Культура | 30.09.2004



Юрий Любимов — человек исторический. Как и его предок, он пропустил через свою кровь все, что в его век прожила страна. Был “лишенцем” при полностью репрессированной семье, ездил на войну, верил в коммунизм и мучительно в нем разочаровывался, успел застать великий театр 20…30-х годов и стал “застрельщиком” культурного возрождения России в годы оттепели. Был изгнан из страны и вернулся с горбачевской перестройкой, через раскол собственного театра стал свидетелем раскола в российском обществе и сумел остаться живым, думающим, энергичным творцом. Улыбчивый, всегда свежий и доброжелательный, он во все времена делал агрессивный, жесткий, волнующий театр. А на вопросы журналистов всегда отвечал открыто, хотя, иногда и колко. Так было в свое время и с автором этих строк.

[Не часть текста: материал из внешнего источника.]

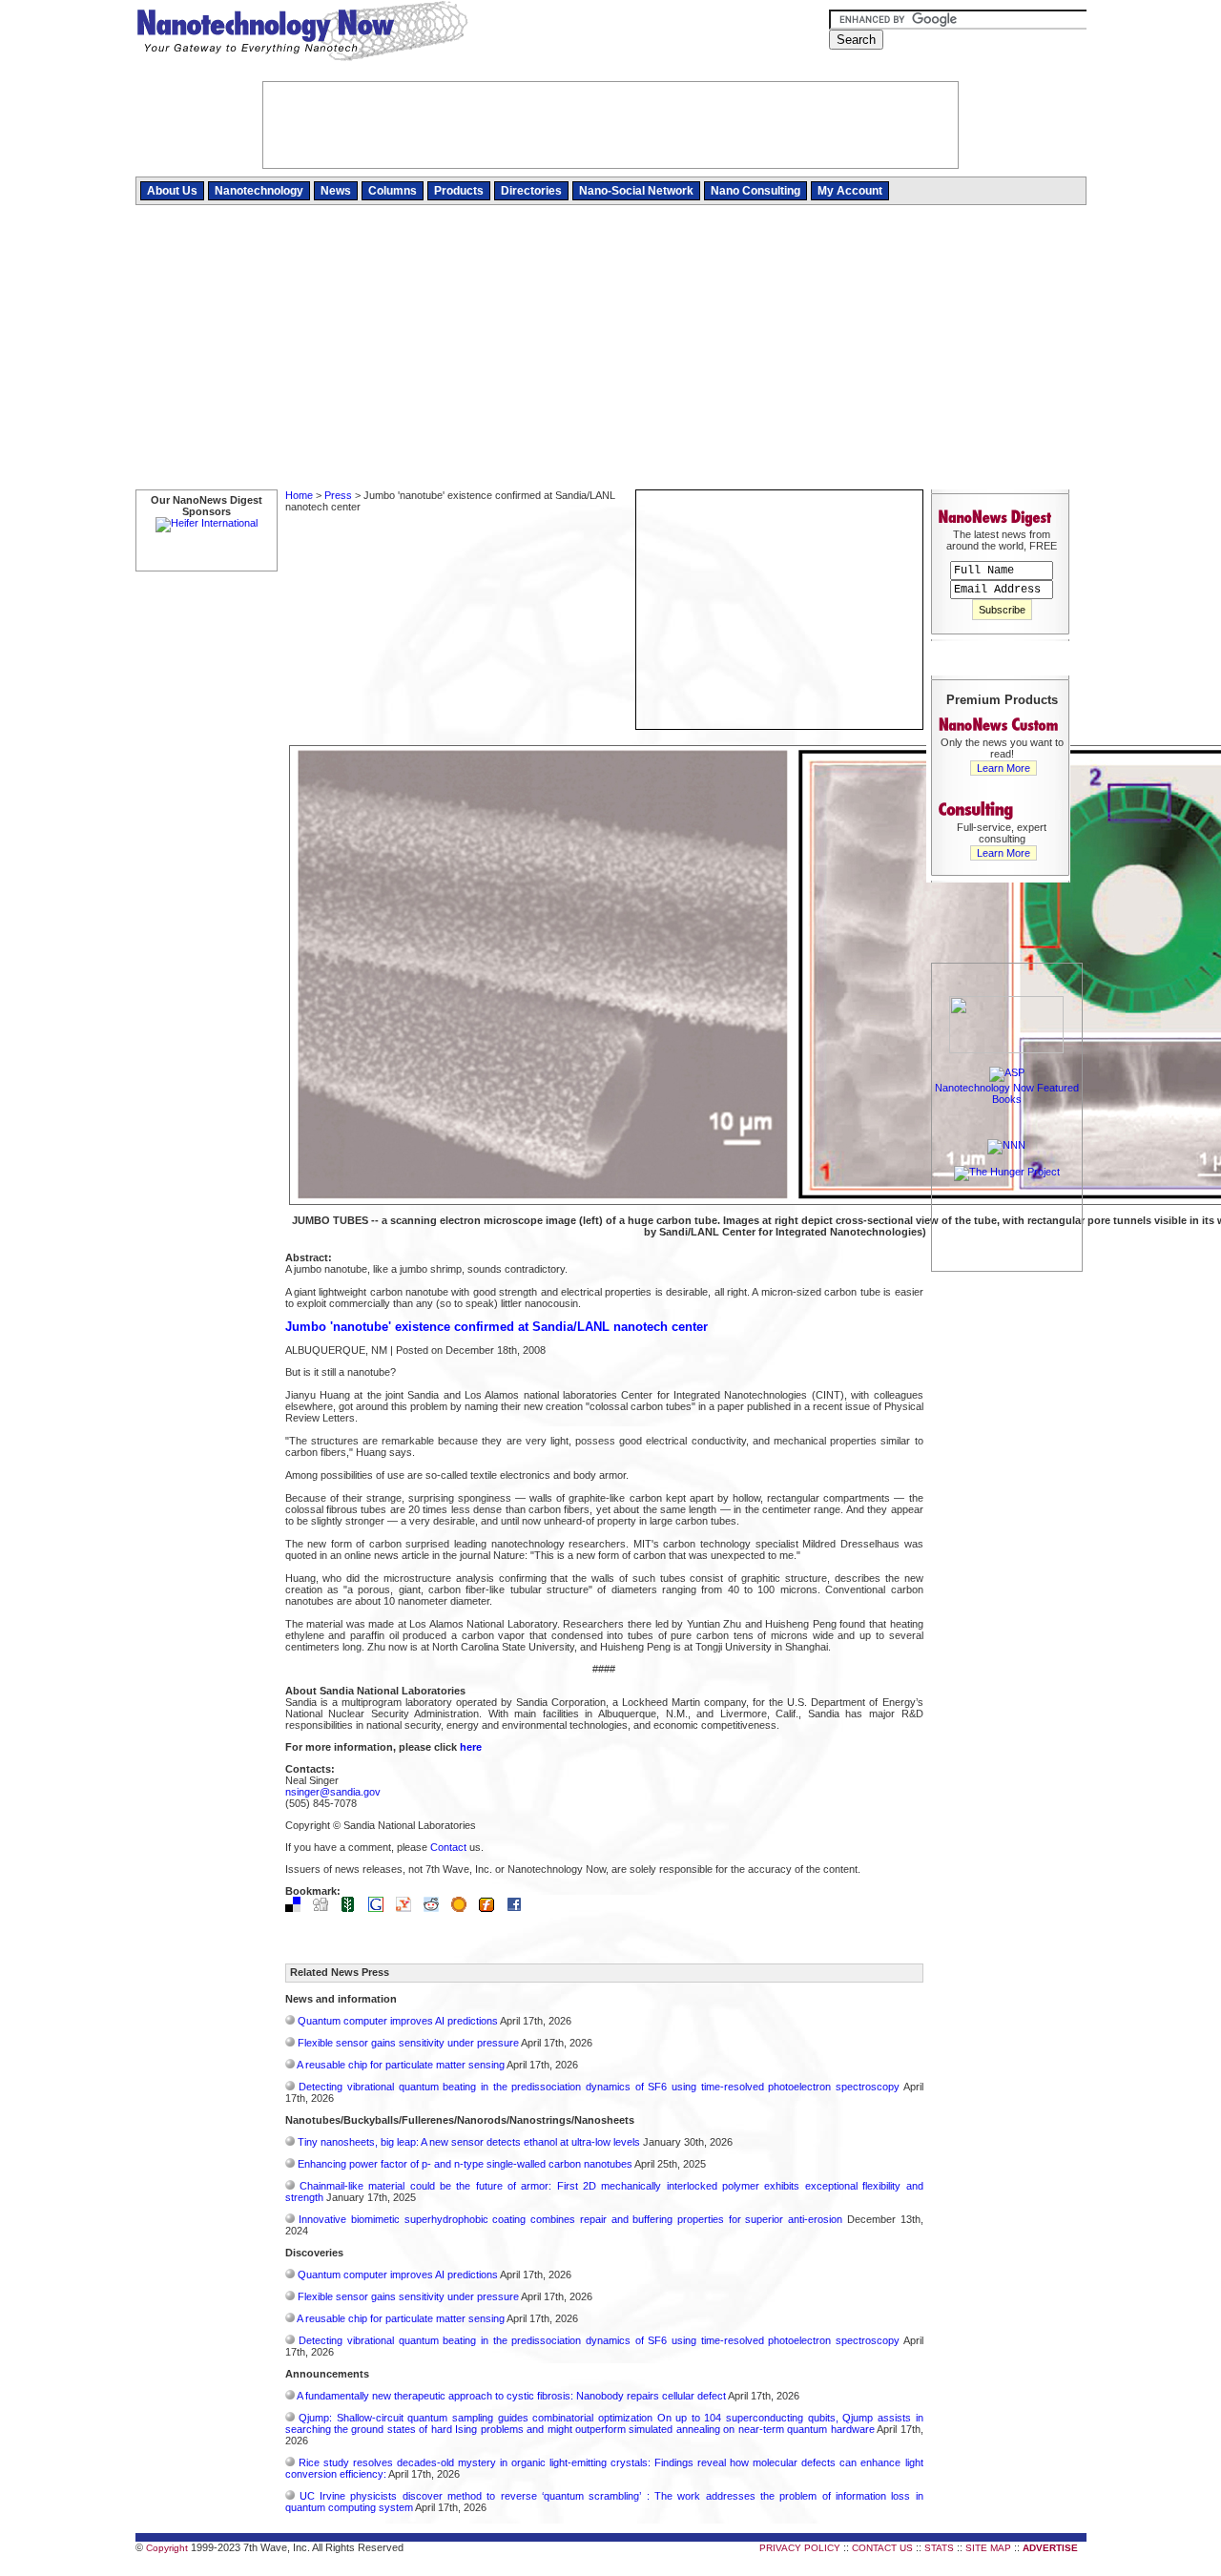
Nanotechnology (259, 190)
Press (338, 495)
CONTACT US (882, 2548)
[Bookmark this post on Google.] (380, 1908)
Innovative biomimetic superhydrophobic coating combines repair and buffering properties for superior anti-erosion (570, 2219)
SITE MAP (988, 2548)
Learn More (1003, 768)
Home (299, 495)
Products (459, 190)
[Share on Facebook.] (519, 1908)
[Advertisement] (610, 348)
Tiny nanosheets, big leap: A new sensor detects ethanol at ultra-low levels (469, 2142)
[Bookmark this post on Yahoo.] (408, 1908)
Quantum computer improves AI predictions (398, 2020)
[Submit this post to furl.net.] (491, 1908)
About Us (172, 190)
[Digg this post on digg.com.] (325, 1908)
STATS (939, 2548)
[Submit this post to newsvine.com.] (353, 1908)
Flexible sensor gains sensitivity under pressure (408, 2042)
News (336, 190)
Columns (392, 190)
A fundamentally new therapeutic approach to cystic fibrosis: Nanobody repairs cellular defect (511, 2395)
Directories (531, 190)
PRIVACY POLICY (799, 2548)
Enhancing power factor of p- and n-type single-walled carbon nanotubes (465, 2164)
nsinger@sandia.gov (333, 1791)
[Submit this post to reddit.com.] (436, 1908)
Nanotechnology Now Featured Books (1007, 1093)
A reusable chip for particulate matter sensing (401, 2064)
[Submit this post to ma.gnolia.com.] (463, 1908)
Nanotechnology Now (301, 33)
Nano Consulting (755, 190)
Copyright (167, 2548)
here (471, 1747)
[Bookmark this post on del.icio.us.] (297, 1908)
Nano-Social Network (636, 190)
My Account (849, 190)
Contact (448, 1847)
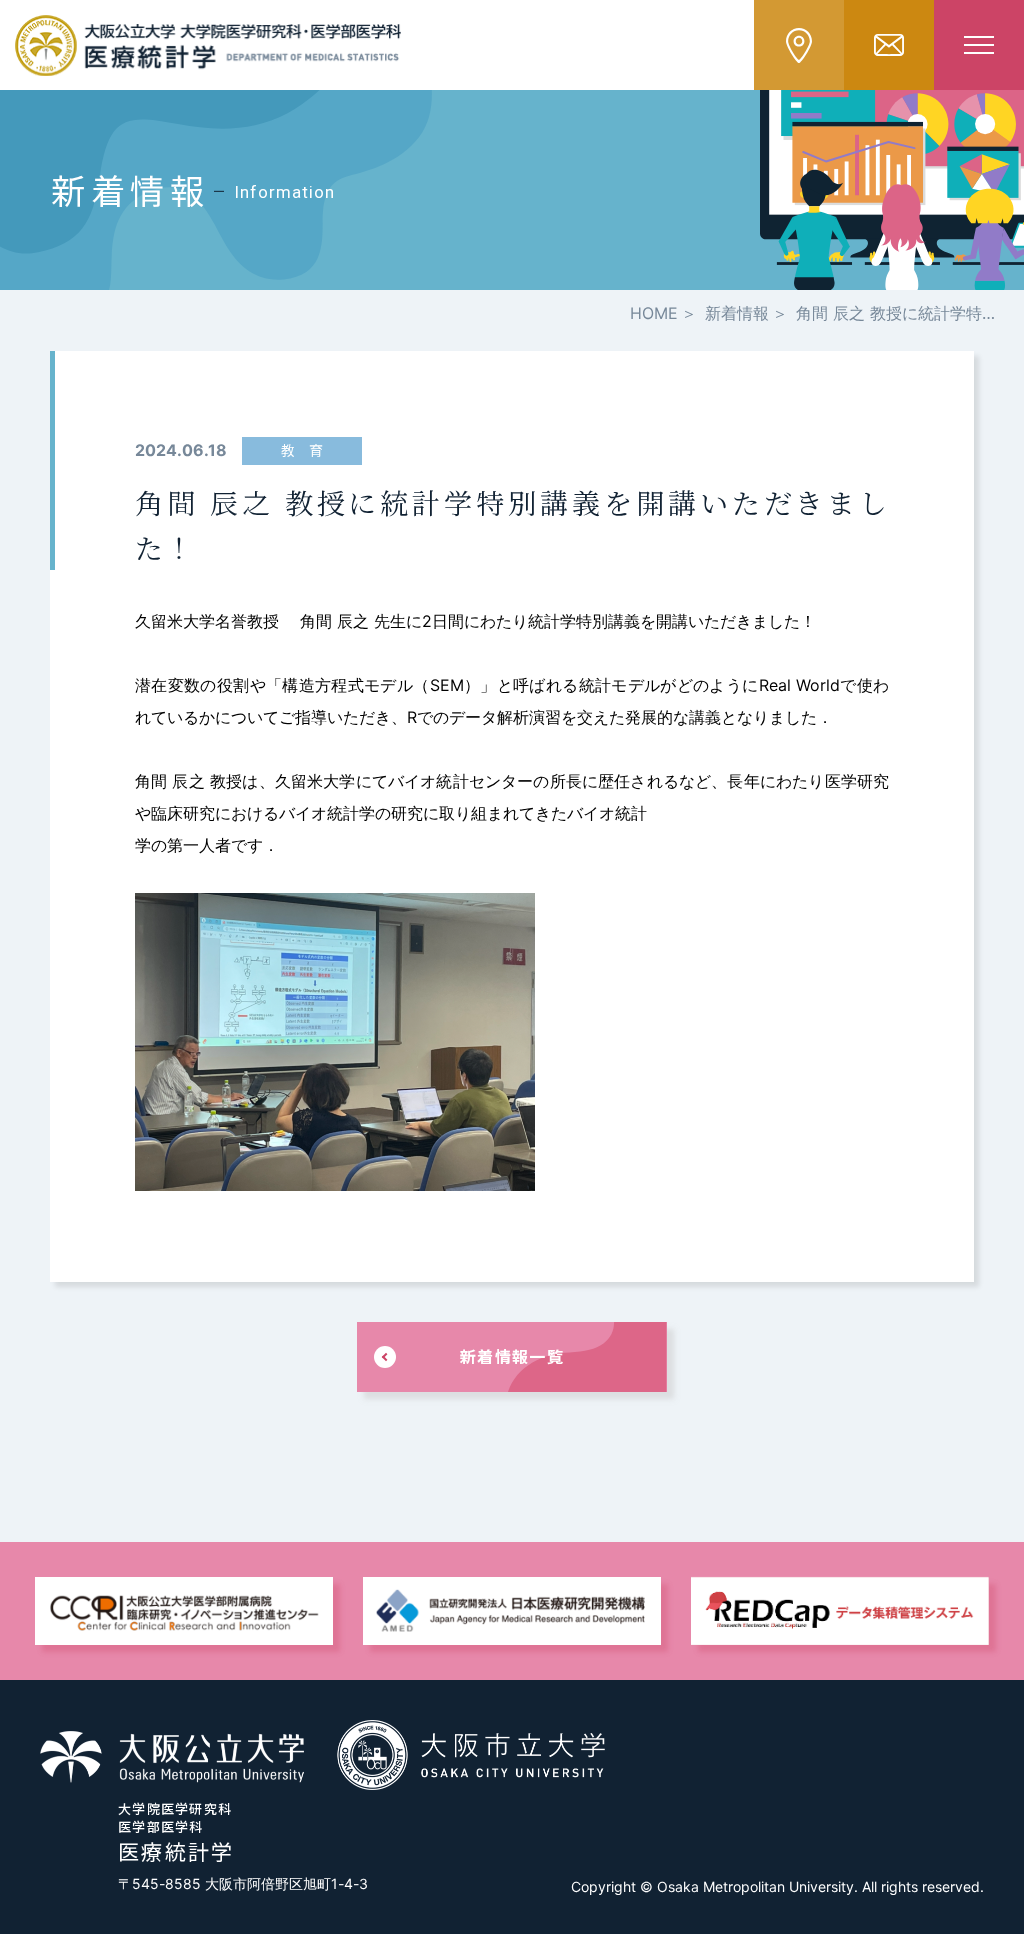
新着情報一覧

Юрий Петрович, в вашем театре на одной стене висят портреты Мейерхольда, Станиславского, Вахтангова и Брехта. Говорят, этот “иконостас” доставил вам в свое время немало хлопот?

Безусловно. Сперва я повесил три портрета. Без Станиславского. В свое время я усердно постигал его Систему и в результате убедился, что в искусстве никакой системы быть не может. Искусство — товар штучный и зависит от личности того, кто им занимается. Меня пытались заставить снять портрет Мейерхольда, но я дерзко возразил, что снимать не буду, ибо не я Мейерхольда мучил и убивал. Тогда приказали, чтобы был Станиславский. Я согласился. Ведь он был настоящим реформатором театра, заповеди которого мы забыли. Из его учения сделали догму, изрядно поиздевавшись над ним. Недавно перечитал кое-какие источники, выпущенные в свет без цензуры, и поразился, сколько же он горя перенес! Когда Мейерхольда выгнали из собственного театра, Станиславский пригласил его совсем не в МХАТ, а в свою оперную студию. “Этот театр теперь для меня чужой”, — горько сказал Константин Сергеевич.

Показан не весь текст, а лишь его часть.